Sus opiniones, su entrega absoluta a la razón y su liberalismo, llamaron la atención de los inquietos jóvenes de los años sesenta. ¿Quién era ese sujeto inglés, de eterna pipa, que hablaba un lenguaje comprensible? No parecía real, su filosofía se refería a problemas inmediatos, había mediado entre Kruschev y Kennedy durante la crisis de los misiles en Cuba y, además había tenido el descaro de formar, en 1966, un Tribunal Internacional para juzgar al gobierno estadunidense por crímenes de guerra en Vietnam. Estaba con los jóvenes en 1968, a los 96 años de edad. Un hombre criado en la más pura tradición victoriana se ganó el apoyo juvenil.
Pero todas sus luchas palidecían ante su preocupación por la guerra final. La guerra que no traería justicia, ni sentaría las bases de un mundo nuevo. La guerra de la destrucción.
«LUCHO CONTRA LA GUERRA NUCLEAR»¦»
«La humanidad se enfrenta con una alternativa que no ha surgido nunca, antes de ahora, en la historia: o se renuncia a la guerra o se va al aniquilamiento de la raza humana», establecía Russell en un discurso, leído en ausencia en el Congreso Mundial de la Paz de Helsinki. En efecto, el estallido de la bomba atómica en Hiroshima provocó por primera vez el surgimiento de verdaderos pacifistas. No sólo personas que se oponían a las desagradables consecuencias de las guerras, sino que percibían que de desatarse una tercera guerra mundial, ya no habría otra.

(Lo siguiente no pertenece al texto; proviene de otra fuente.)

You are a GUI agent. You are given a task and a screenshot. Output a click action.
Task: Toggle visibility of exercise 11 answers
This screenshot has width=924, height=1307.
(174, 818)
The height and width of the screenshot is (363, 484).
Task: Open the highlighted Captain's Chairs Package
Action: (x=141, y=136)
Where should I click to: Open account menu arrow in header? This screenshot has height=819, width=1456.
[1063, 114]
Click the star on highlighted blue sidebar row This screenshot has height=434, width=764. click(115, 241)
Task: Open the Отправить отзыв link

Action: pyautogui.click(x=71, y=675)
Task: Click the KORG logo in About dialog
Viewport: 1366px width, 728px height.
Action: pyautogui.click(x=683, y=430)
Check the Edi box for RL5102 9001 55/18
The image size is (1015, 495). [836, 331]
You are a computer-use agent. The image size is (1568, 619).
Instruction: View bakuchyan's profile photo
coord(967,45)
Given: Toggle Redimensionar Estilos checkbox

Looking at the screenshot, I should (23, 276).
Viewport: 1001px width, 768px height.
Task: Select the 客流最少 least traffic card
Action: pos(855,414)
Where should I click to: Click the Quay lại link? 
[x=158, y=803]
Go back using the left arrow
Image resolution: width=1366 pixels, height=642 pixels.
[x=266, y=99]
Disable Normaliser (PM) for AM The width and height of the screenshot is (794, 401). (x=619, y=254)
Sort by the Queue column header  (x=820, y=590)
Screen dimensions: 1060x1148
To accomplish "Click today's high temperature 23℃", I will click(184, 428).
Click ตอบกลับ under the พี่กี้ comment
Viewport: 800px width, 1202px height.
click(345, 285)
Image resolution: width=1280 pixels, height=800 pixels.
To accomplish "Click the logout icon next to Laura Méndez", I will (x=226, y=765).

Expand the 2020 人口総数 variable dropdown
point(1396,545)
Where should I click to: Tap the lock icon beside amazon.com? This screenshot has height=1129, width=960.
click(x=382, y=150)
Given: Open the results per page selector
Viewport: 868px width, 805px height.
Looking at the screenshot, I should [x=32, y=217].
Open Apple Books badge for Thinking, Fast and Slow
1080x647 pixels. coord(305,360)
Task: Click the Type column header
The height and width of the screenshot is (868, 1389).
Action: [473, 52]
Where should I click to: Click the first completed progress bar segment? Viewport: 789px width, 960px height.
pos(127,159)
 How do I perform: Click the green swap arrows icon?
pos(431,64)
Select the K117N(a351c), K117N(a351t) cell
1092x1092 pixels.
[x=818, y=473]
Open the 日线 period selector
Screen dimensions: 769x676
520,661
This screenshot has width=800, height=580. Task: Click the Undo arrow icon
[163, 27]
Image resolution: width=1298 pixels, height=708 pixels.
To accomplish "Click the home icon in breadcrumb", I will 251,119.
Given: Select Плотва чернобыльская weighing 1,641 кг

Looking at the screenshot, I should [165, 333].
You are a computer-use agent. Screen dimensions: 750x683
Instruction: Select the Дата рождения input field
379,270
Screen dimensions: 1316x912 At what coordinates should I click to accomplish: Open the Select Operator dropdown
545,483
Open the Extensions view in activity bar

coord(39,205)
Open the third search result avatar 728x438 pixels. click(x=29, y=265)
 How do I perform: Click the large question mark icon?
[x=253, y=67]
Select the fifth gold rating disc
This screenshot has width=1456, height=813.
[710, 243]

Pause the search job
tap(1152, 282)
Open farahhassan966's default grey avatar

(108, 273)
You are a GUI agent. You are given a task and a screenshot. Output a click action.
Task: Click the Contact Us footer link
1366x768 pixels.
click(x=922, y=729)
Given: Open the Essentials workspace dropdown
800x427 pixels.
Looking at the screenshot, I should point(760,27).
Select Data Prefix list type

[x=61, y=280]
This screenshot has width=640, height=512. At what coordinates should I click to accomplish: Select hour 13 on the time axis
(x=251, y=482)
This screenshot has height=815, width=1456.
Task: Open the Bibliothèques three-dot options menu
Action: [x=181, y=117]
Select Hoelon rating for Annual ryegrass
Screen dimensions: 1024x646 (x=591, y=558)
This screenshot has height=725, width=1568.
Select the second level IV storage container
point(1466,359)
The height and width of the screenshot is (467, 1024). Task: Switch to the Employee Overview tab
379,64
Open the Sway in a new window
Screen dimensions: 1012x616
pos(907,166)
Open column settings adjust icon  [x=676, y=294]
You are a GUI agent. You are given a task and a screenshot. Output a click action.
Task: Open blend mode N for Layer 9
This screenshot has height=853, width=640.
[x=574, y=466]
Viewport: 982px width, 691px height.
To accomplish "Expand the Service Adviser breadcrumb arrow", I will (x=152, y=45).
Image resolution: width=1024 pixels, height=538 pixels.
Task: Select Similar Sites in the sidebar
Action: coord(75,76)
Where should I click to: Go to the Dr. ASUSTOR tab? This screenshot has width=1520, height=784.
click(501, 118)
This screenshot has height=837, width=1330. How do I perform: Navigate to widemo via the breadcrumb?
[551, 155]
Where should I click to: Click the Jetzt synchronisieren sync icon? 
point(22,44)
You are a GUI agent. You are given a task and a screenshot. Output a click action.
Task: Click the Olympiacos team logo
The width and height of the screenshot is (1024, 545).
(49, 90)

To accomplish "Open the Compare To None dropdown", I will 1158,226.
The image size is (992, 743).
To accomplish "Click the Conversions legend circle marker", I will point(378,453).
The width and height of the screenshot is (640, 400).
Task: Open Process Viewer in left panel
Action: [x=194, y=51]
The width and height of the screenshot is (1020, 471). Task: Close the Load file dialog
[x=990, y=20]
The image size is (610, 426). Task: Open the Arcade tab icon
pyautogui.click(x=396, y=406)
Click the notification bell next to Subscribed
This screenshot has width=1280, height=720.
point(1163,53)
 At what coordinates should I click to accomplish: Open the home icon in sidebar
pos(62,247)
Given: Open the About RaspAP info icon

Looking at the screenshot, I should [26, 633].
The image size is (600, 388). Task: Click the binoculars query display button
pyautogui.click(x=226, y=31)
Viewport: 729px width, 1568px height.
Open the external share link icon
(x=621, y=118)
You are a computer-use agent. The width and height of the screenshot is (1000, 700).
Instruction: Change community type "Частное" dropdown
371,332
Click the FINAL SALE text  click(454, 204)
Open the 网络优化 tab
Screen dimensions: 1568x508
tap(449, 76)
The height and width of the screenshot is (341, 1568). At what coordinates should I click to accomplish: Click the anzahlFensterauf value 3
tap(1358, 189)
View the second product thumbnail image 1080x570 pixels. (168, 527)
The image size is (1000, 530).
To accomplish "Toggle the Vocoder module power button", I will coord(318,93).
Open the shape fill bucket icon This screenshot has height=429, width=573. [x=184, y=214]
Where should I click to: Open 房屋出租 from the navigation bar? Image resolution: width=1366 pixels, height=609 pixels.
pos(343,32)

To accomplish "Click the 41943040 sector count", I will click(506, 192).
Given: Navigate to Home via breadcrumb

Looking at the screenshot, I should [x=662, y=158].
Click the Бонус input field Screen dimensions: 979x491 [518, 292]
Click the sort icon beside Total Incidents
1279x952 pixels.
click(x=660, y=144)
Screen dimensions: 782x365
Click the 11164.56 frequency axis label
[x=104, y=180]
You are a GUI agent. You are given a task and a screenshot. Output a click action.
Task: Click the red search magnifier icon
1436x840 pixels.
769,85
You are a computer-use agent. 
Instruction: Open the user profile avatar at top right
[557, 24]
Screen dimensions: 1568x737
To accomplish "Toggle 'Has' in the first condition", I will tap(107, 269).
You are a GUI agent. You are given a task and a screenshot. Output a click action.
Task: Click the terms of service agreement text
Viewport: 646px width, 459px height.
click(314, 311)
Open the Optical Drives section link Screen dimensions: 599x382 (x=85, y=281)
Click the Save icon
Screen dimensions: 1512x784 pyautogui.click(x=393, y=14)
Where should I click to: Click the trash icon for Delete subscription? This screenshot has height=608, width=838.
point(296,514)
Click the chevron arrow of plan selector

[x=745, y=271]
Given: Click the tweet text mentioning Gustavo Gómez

No era cuestión, no es cuestión ya, de mera ética, de estética o de ideología, sino de simple y llana supervivencia. Russell fue el líder entre ellos y su pacifismo, así, se mostró radicalmente distinto al de Gandhi, y en general al de todos sus predecesores.
Curiosamente, dada la mentalidad usualmente torcida que nos rige, Russell basaba todas sus esperanzas en los valores esenciales del hombre. «El futuro del hombre está en juego, y si llega a ser suficiente el número de los que se den cuenta, ese futuro estará asegurado. Quienes hayan de sacar al mundo de sus dificultades necesitarán coraje, esperanza y amor. ¿Lograrán prevalecer? No lo sé. Pero más allá de toda razón, estoy firme y plenamente convencido de que lo lograrán», afirma en 1957.
Y pasa la estafeta: «Yo desearía morir en pleno trabajo, sabiendo que otros continuarán lo que yo ya no puedo hacer, y contento al pensar que se hizo lo que fue posible hacer», dice en su ensayo «Cómo envejecer».
A los 98 años, el 2 de febrero de 1970, Russell murió en pleno trabajo. Hizo más que la mayoría de la gente, pero dejó un mundo aún en peligro.
Eso… y la esperanza.
[1] Publicado originalmente en Revista de Revistas No. 3944, México, 30 de agosto de 1985. Pág. 25.